Deux évolutions de fond
L’avis de la HAS comporte deux changements importants par rapport au projet initial. Tout d’abord, il propose de ne pas réserver la primo-prescription aux ORLs : « La CNEDIMTS approuve les objectifs de moyens à mettre en œuvre par les prescripteurs (bilan clinique et audiométrique minimal prédéfini), mais ne recommande pas de limiter a priori cette primo-prescription à une spécialité médicale pour les adultes et enfants de plus de 6 ans. » Elle argumente en ce sens à partir des chiffres de la démographie médicale dans cette spécialité et de leurs projections (moins de 2 500 ORLs en 2029 selon les estimations de la Drees). Elle suggère de renforcer, en parallèle, la liste des tests devant être effectués par le prescripteur. Pour les enfants de moins de 6 ans, en revanche, elle considère que la primo-prescription et le renouvellement doivent être réservés aux ORLs.

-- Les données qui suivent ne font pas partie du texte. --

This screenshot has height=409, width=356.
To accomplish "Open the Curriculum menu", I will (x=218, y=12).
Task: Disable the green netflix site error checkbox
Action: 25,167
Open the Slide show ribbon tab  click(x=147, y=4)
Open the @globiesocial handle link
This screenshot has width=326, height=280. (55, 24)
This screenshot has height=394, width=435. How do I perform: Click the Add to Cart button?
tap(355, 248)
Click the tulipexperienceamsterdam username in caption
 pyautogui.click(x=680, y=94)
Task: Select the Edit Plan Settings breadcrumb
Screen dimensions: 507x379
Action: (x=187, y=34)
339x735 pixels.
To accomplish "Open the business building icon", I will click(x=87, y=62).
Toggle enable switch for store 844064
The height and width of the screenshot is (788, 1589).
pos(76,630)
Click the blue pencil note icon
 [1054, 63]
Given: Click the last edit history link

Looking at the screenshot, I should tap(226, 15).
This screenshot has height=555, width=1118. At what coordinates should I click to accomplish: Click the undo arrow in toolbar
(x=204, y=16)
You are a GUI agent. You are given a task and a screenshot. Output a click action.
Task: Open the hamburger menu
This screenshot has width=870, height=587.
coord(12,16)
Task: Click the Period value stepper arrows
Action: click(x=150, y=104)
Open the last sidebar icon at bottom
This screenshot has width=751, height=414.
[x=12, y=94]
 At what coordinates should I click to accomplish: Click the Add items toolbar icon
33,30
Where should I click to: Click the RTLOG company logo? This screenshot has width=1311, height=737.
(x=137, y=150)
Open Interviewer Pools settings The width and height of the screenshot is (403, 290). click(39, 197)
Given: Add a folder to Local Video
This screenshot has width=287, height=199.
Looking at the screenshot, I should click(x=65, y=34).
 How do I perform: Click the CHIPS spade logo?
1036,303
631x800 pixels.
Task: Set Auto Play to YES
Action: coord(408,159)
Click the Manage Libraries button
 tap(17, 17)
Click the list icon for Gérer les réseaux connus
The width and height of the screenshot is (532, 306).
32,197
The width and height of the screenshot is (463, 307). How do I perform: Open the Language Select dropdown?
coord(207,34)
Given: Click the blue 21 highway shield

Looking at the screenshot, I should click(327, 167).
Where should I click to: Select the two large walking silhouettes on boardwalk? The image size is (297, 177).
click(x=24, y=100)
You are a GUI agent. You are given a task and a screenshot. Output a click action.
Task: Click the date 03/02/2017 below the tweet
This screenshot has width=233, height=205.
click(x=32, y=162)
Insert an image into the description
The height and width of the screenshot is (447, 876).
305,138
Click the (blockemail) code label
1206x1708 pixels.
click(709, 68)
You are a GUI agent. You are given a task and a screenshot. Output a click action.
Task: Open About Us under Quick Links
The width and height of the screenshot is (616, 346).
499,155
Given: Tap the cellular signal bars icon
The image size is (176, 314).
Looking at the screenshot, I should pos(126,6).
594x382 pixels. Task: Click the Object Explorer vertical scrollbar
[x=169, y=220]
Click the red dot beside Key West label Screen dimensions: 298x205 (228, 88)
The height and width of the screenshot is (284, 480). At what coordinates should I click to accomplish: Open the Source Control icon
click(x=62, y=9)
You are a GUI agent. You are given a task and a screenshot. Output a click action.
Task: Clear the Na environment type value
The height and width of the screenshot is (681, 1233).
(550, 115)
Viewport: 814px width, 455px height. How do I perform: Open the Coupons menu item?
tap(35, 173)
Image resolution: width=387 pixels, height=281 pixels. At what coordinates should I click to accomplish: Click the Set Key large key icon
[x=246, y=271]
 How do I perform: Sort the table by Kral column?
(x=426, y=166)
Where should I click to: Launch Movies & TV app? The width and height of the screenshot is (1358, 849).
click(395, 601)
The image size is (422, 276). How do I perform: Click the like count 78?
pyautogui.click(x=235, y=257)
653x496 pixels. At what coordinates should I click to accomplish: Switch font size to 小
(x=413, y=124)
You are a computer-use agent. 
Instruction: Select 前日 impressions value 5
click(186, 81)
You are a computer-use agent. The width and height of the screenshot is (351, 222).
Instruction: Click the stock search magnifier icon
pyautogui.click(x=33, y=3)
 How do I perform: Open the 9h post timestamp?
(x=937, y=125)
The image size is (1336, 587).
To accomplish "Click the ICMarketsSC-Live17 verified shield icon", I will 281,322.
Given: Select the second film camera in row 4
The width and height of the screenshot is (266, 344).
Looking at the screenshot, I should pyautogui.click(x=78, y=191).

Ensuite, la CNEDIMTS estime que la nomenclature doit prévoir la prise en charge des « consommables (dômes, piles, accus, tube souple de liaison, embout prothèse, filtre protecteur contre le cérumen) » et des « accessoires nécessaires (chargeur des accus…) ou utiles (télécommande…) au fonctionnement de l’aide auditive ». Cette proposition est étayée par le fait que ces objets ont un « impact déterminant sur l’observance ».
Prestation effectuée par l’audioprothésiste : quelques ajouts
La Commission de la HAS veut que les conditions de réalisation de l’audiométrie soient détaillées – « en conduction aérienne, oreille par oreille » – et recommande d’ajouter la localisation spatiale dans le bilan effectué par l’audioprothésiste. Elle soutient la fixation des essais à 30 jours et approuve le principe de la labellisation. Elle souligne en outre l’obligation d’adresser un compte-rendu au prescripteur dans les 7 jours suivant l’appareillage. A plusieurs reprises, l’avis insiste sur l’importance de l’information délivrée au patient et la nécessité de recueillir ses attentes. Il avance l’idée de mesurer ses motivations par l’utilisation d’un questionnaire de type COSI (Client Orient Scale of Improvement), quoiqu’il ne soit actuellement pas validé en français. Il demande, enfin, que soient précisées les modalités de prise en charge du suivi au-delà de la 4e année, si l’appareil n’est pas renouvelé.
* Le groupe d’experts « Aides auditives » est composé de Bernard Fraysse, ORL à Toulouse, Natalie Loundon, ORL pédiatrique à Paris, Kevin Pujo, ORL à Lyon et Valence, Mathieu Marx, ORL à Toulouse, Xavier Perrot, neurologue à Lyon, Frédéric Venail, ORL à Montpellier et Hung Thai-Van, ORL à Lyon.